If you've read this heading without noticing that it is a dyslexic version of John F Kennedy's famous inauguration speech in 1961, then you're most likely someone who was born into what Donald Horne in the early 'sixties called the "Lucky Country".
Donald Horne's book by that name was a hard-hitting critique of a country that was lucky but unfortunately run by second-rate people who shared its luck. Those second-rate people must change a social security system that is driving the "lucky country" into the ground.
As always, we had copied our social security system from somewhere else; in the case of the government-funded age pension from Bismarck - no, not the one they sank in 1941 but from that chap in the funny 'Pickelhaube' or spiked helmet - who had introduced a universal age pension initially set at age 70 which, very cunningly, was well ABOVE the average German life expectancy at the time.
The Australian Parliament introduced a means-tested pension, payable to men from age 65 and to women at age 60, in December 1910. At that time, with only four per cent of the population over the age of 65.2, and men having an average life expectancy of 55 years (59 for women), the financial cost of such a scheme was very small in comparison to today, when already 14 per cent of the population is over 65 and both sexes can expect to live well into their eighties.
Today the German system is funded through compulsory contributions levied on a person's earnings throughout their working lives whereas the Australian pension is still totally government-funded and paid out of general revenue. In short, the system is going for broke because, even assuming a person has worked all his life and paid income tax at the full rate (a very unrealistic assumption), those taxes - which, incidentally, are supposed to pay for government services in the year in which they are collected - even if used for pension payments only, would by no actuarial calculation be enough to cover pension payments for perhaps another twenty or thirty (or more!) years after retirement.
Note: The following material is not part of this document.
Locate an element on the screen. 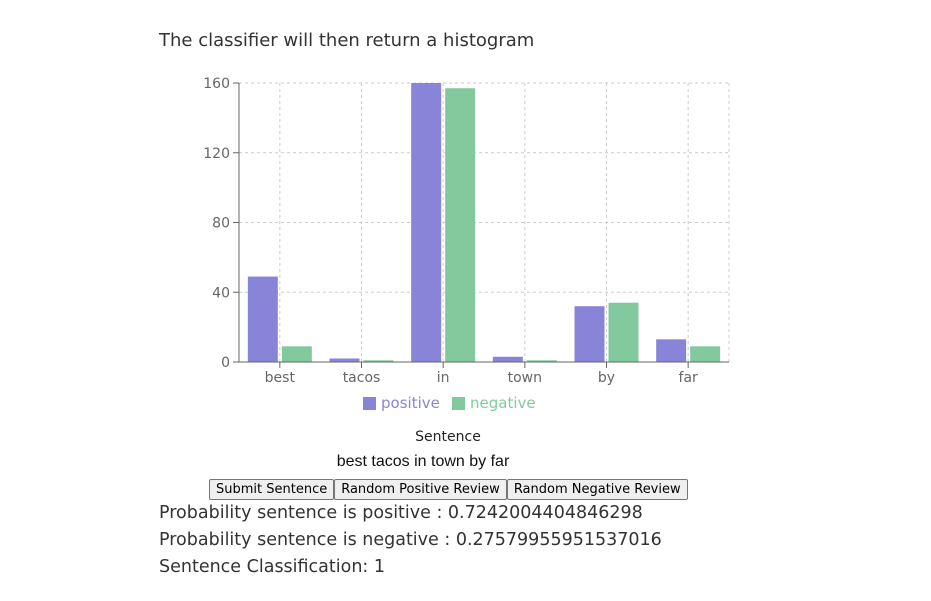  y-tick-label: 120 is located at coordinates (216, 154).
And yet everyone, from those who pissed it up against the wall to those who plowed everything into their means-test-exempted homes, insists that the government's age pension is their birth right. What about the rights of future generations who have to repay the debt?
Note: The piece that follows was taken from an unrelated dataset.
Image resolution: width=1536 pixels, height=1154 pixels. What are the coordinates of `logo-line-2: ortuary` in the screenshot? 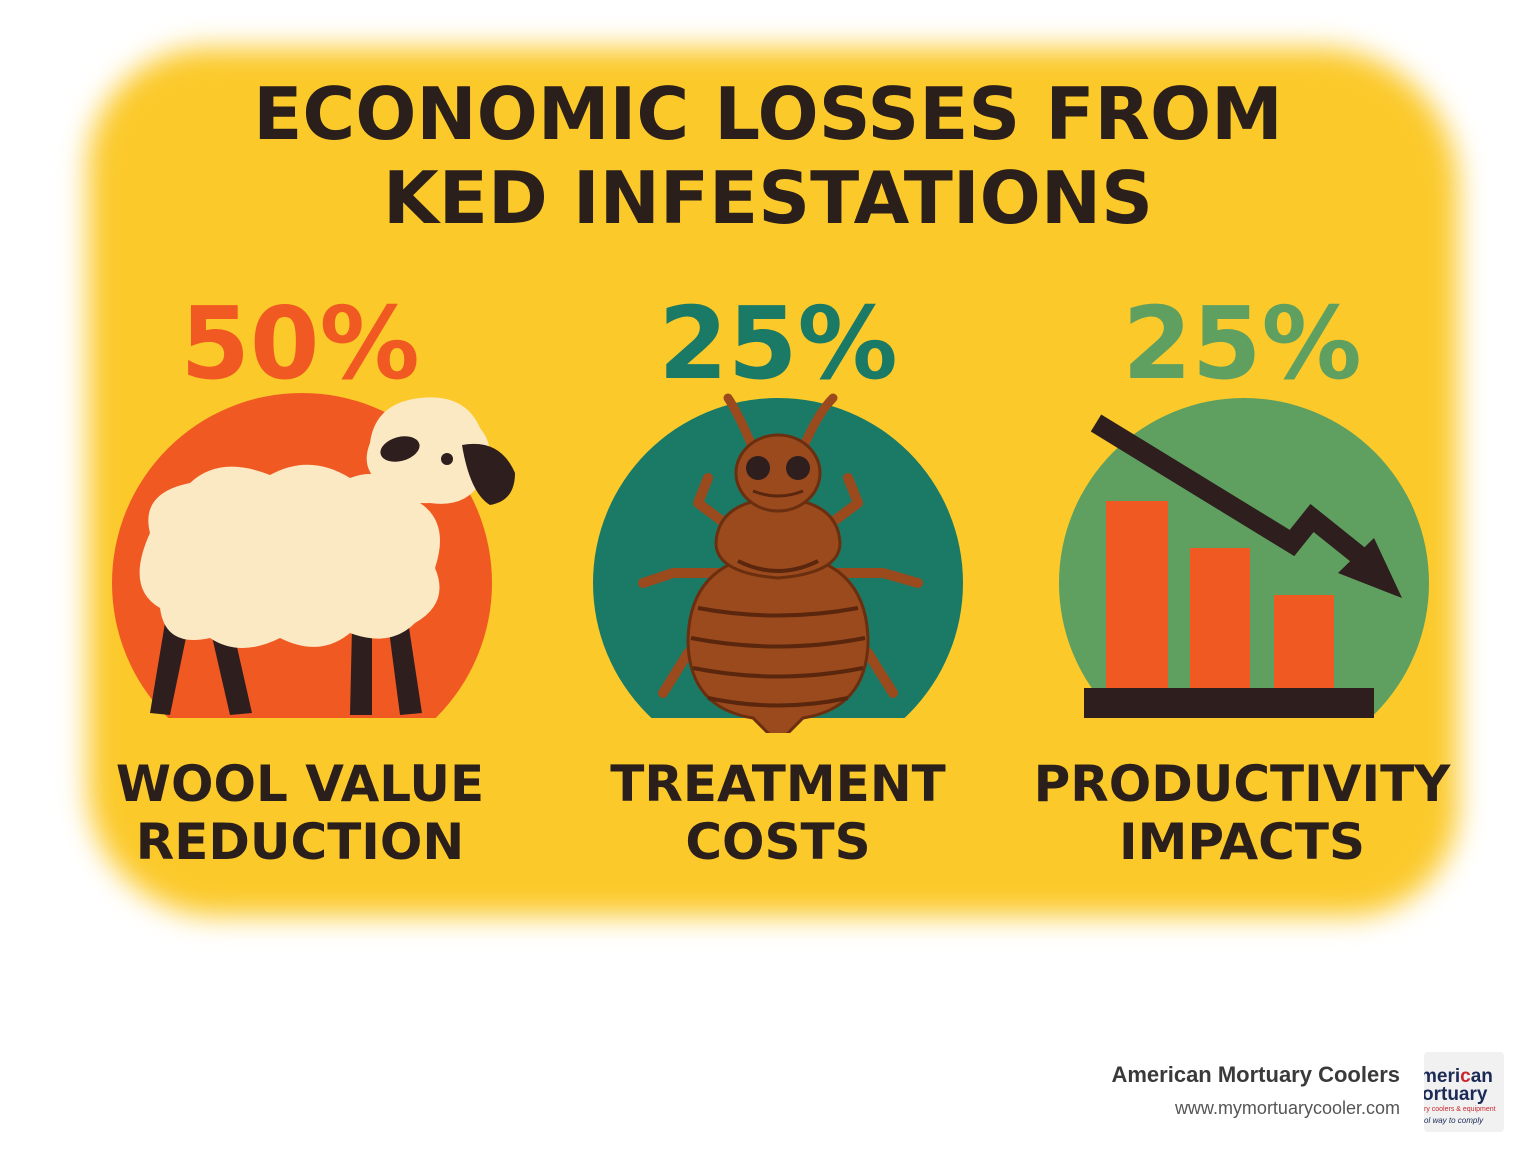 It's located at (1456, 1094).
Today's pensioners have almost $1 TRILLION in equity in their homes which are exempt from the means test, and slowly questions are being raised if this huge treasure chest shouldn't be used to defray the costs of retirement. It is suggested that the value of a home in excess of a certain amount could either be used in the means test or, if the would-be pensioner insists on government-funded pension payments, those payments would be recouped when the property was sold, either on the owner's death or when he goes into aged care.
A very sensible solution to an impending financial disaster. Question is which spineless politician, busily accruing his own hugely generous non-contributary parliamentary pension benefits, will grow enough balls to advocate such a change. Not in my lifetime, I don't think!